**Exercise aim**
Search the entries for the word "agent" and pull out each line that has it.

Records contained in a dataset
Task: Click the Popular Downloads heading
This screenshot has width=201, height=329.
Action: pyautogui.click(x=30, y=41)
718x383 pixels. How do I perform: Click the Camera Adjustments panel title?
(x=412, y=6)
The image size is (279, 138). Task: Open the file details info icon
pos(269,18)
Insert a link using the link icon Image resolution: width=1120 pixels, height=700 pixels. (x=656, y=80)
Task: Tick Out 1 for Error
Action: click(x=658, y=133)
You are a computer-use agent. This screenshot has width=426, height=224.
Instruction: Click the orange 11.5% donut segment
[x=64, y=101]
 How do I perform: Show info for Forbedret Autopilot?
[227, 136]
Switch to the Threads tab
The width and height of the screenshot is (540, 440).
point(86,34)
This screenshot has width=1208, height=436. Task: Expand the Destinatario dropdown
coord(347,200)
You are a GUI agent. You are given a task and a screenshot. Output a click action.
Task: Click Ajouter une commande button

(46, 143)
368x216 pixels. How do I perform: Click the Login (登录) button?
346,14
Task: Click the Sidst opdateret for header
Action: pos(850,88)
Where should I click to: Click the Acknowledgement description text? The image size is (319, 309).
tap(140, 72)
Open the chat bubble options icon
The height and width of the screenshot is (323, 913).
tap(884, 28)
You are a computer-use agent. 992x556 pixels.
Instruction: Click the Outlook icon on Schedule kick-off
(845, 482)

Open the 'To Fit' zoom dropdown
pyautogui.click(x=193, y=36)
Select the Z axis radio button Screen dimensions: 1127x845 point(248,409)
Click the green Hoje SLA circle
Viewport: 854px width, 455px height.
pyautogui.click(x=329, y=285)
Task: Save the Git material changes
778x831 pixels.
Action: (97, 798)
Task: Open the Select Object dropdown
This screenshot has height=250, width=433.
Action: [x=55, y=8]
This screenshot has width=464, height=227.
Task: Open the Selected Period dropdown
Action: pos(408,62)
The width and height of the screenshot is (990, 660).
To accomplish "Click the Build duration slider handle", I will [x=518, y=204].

**Expected output**
You are a computer-use agent. This screenshot has width=426, height=224.
You are a GUI agent. You are given a task and a screenshot. Output a click action.
You are a computer-use agent. 992x556 pixels.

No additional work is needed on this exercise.